_EXERCISE DETAILS:_ Set down, word for word, each line from the top of the data through the line that has "Task: Toggle the Compressor plugin"; omit every picture.

Saved data entries
::::::

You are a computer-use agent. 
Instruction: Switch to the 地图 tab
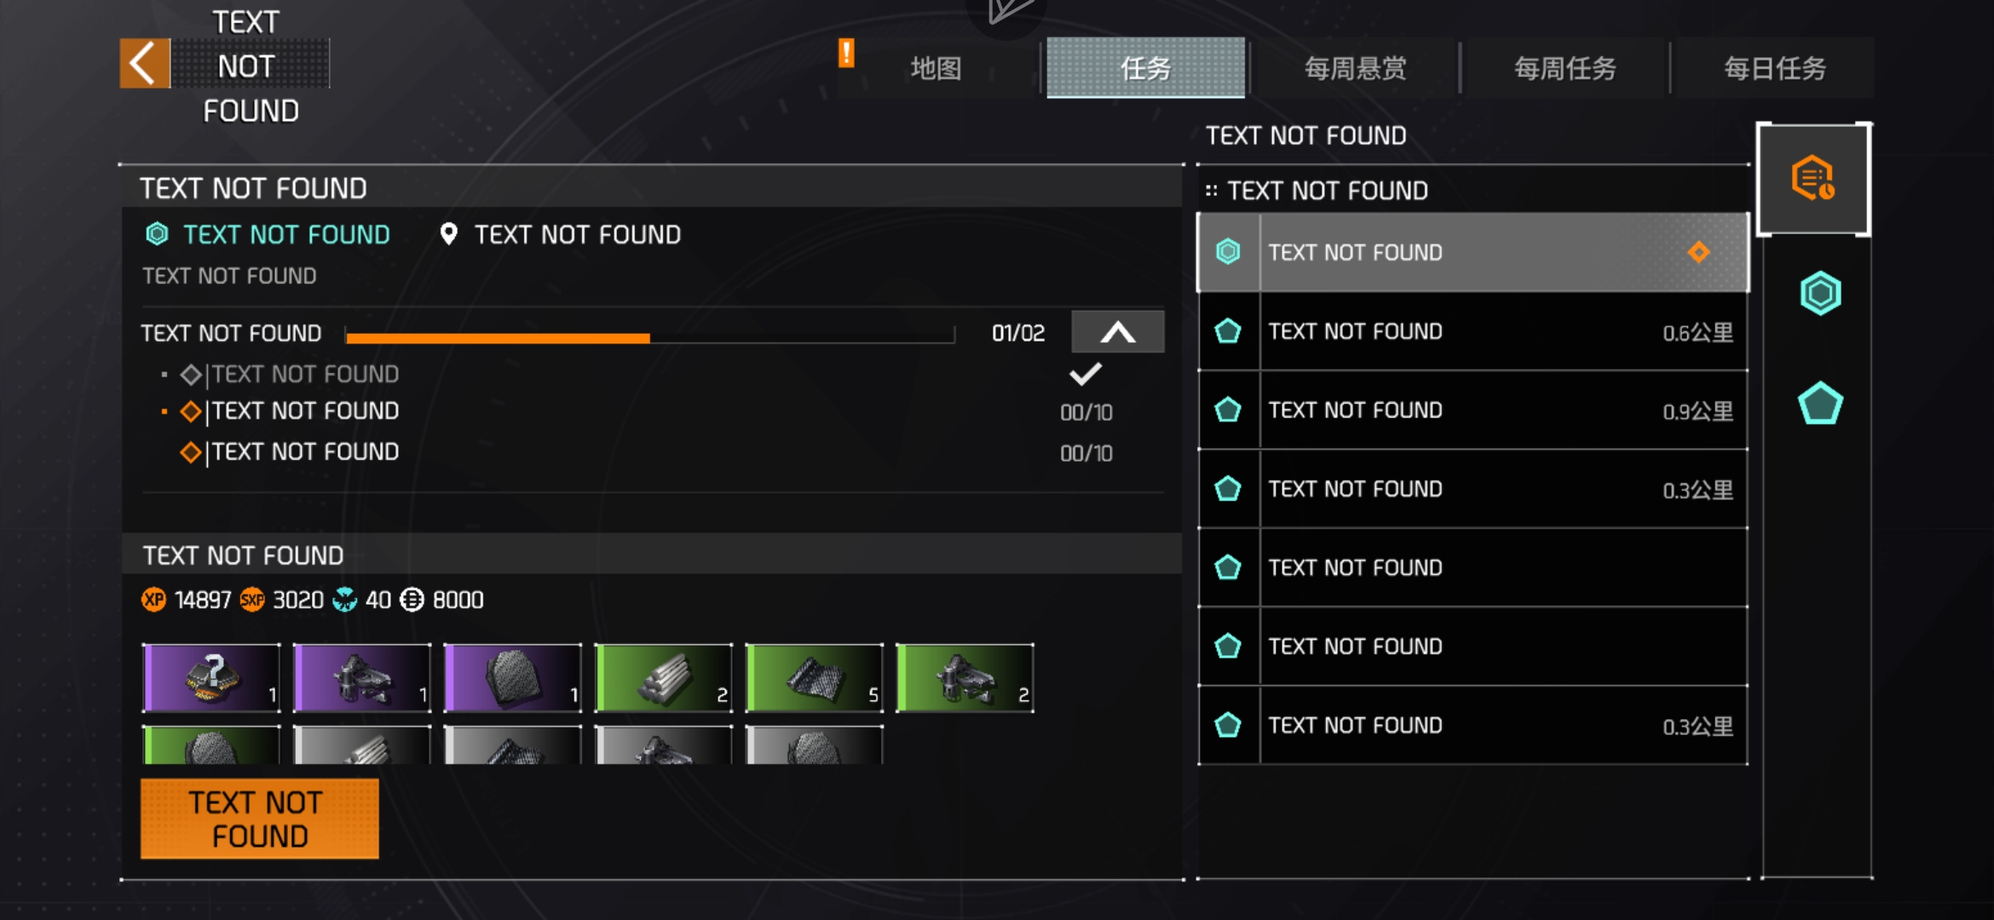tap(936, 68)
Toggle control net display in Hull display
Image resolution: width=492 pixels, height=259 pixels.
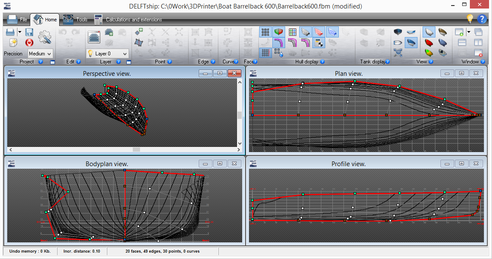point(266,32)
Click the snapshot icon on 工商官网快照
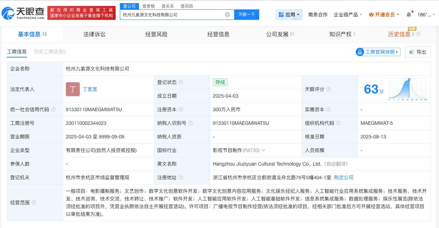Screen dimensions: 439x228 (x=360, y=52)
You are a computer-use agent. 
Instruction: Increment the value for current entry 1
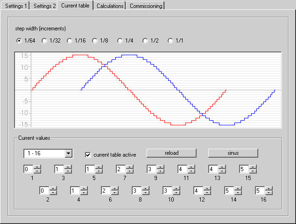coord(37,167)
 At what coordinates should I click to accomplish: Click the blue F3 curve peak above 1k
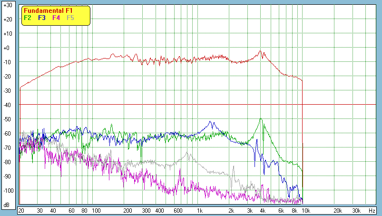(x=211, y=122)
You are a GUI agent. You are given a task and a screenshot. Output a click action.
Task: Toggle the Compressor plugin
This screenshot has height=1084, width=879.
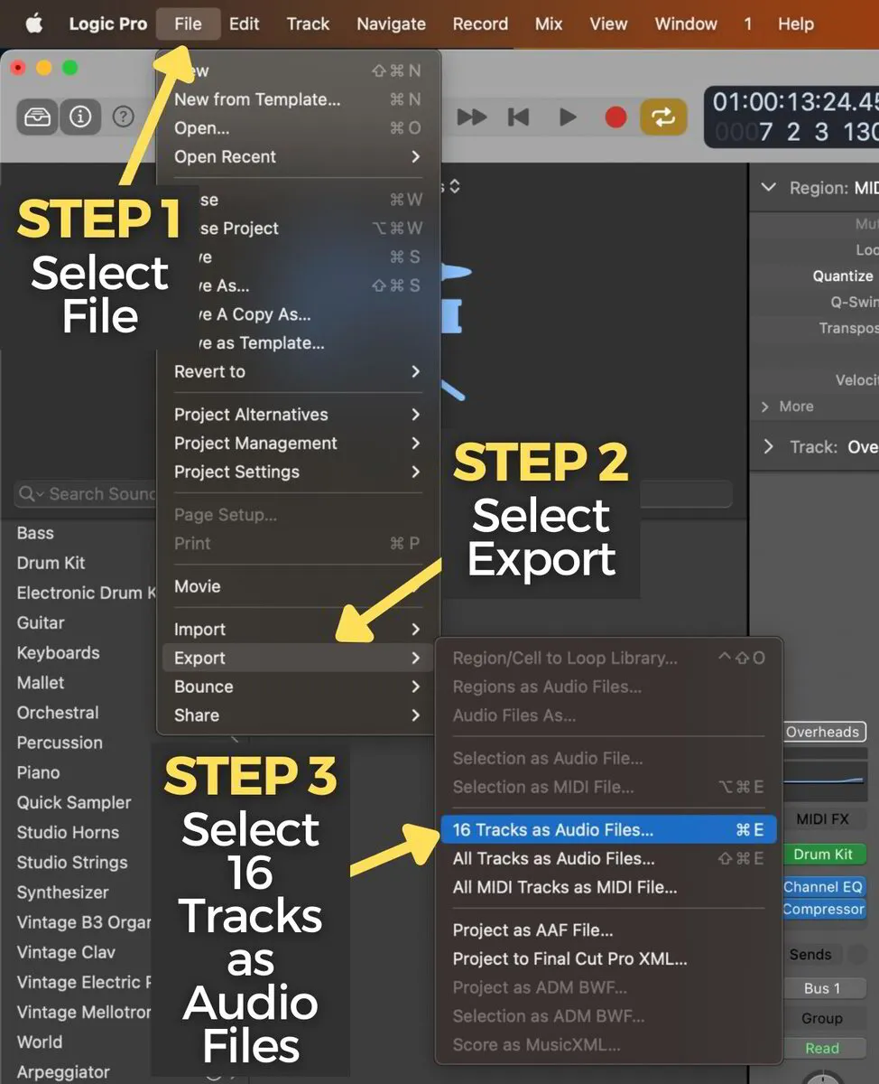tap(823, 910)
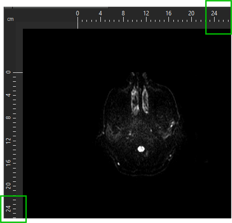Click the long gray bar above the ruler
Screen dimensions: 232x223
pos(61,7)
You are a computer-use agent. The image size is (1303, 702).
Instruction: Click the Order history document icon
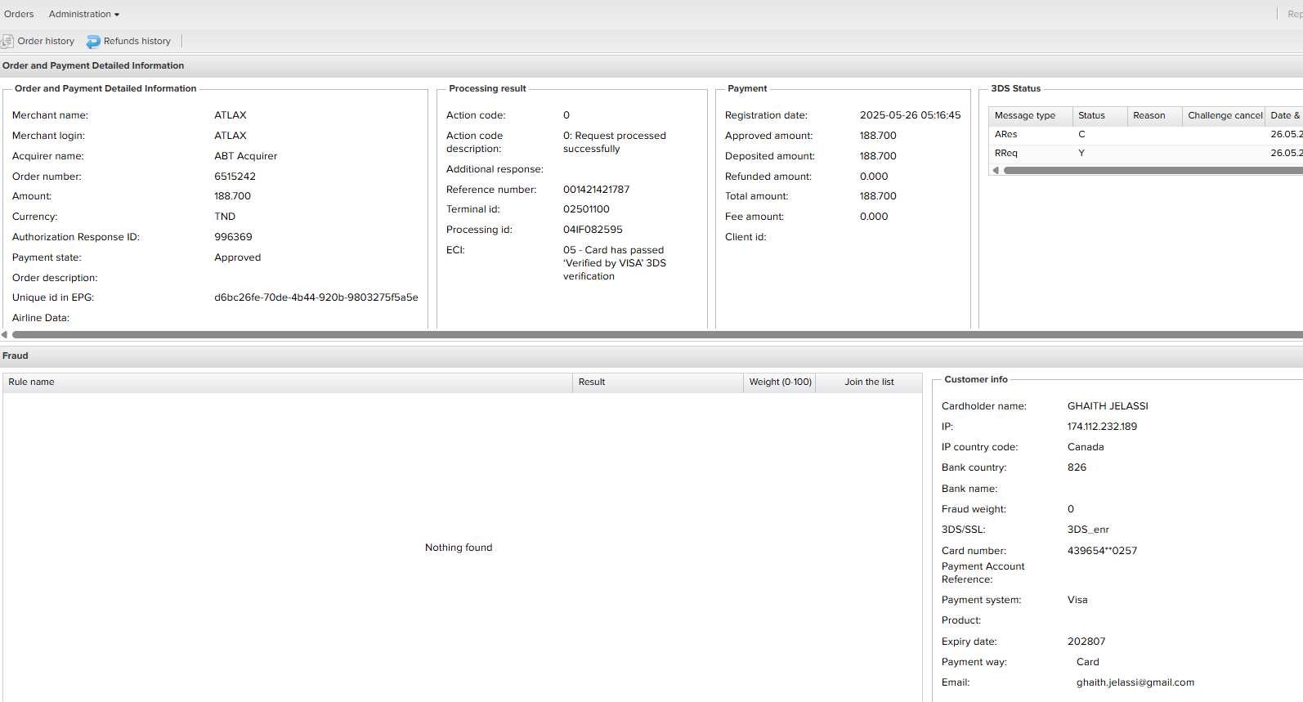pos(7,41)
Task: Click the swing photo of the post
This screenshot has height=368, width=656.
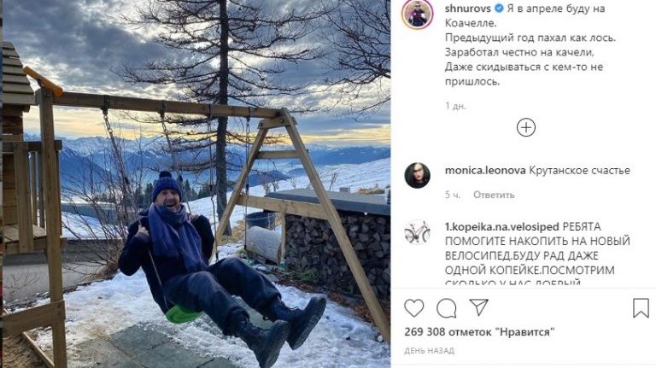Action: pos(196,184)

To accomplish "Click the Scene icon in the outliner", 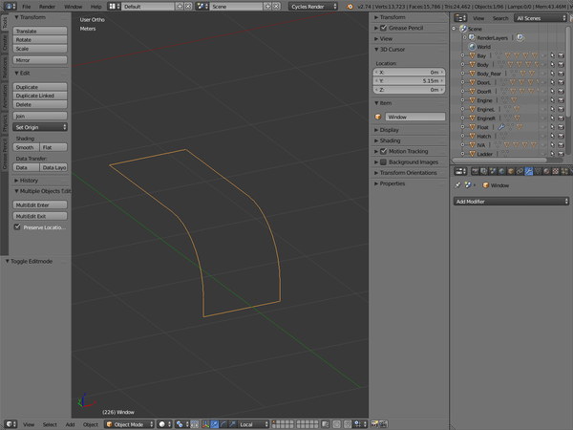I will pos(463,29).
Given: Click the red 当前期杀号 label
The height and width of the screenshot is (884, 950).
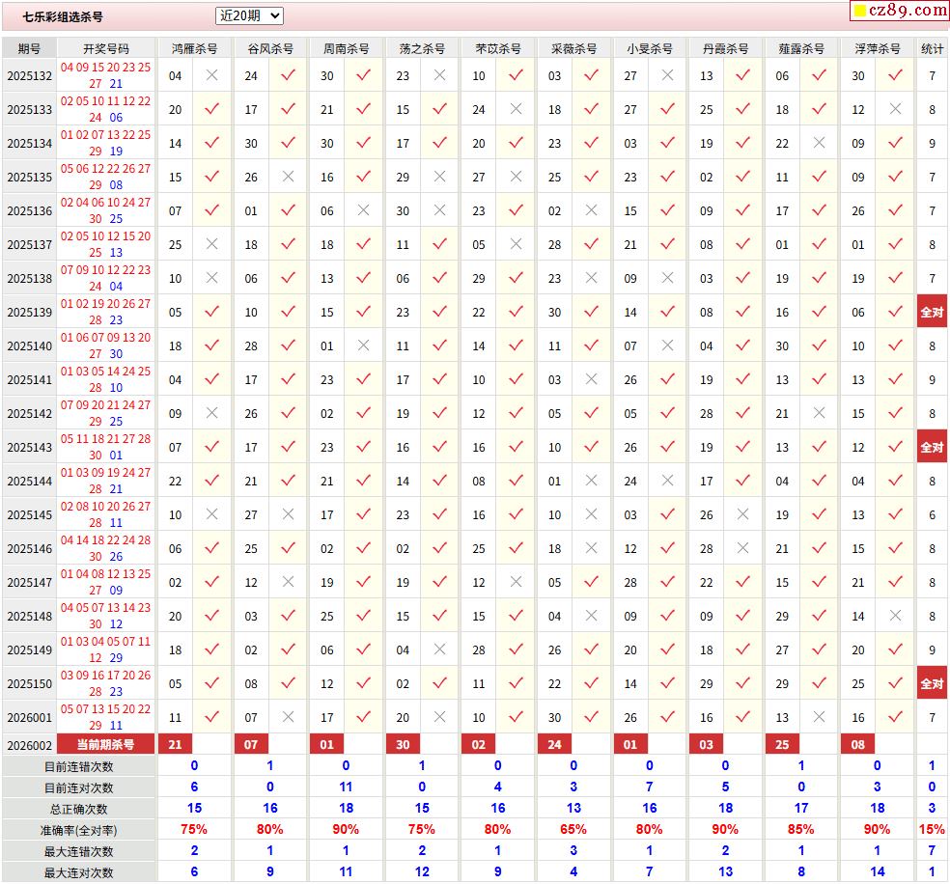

::::::

_FINISHED TASK:_
You are a computer-use agent. 
Instruction: Switch to the 地图 tab
tap(936, 68)
Toggle control net display in Hull display
Image resolution: width=492 pixels, height=259 pixels.
point(266,32)
Click the snapshot icon on 工商官网快照
Screen dimensions: 439x228 (x=360, y=52)
You are a computer-use agent. 
Instruction: Increment the value for current entry 1
coord(37,167)
 At what coordinates should I click to accomplish: Click the blue F3 curve peak above 1k
(x=211, y=122)
You are a GUI agent. You are given a task and a screenshot. Output a click action.
Task: Toggle the Compressor plugin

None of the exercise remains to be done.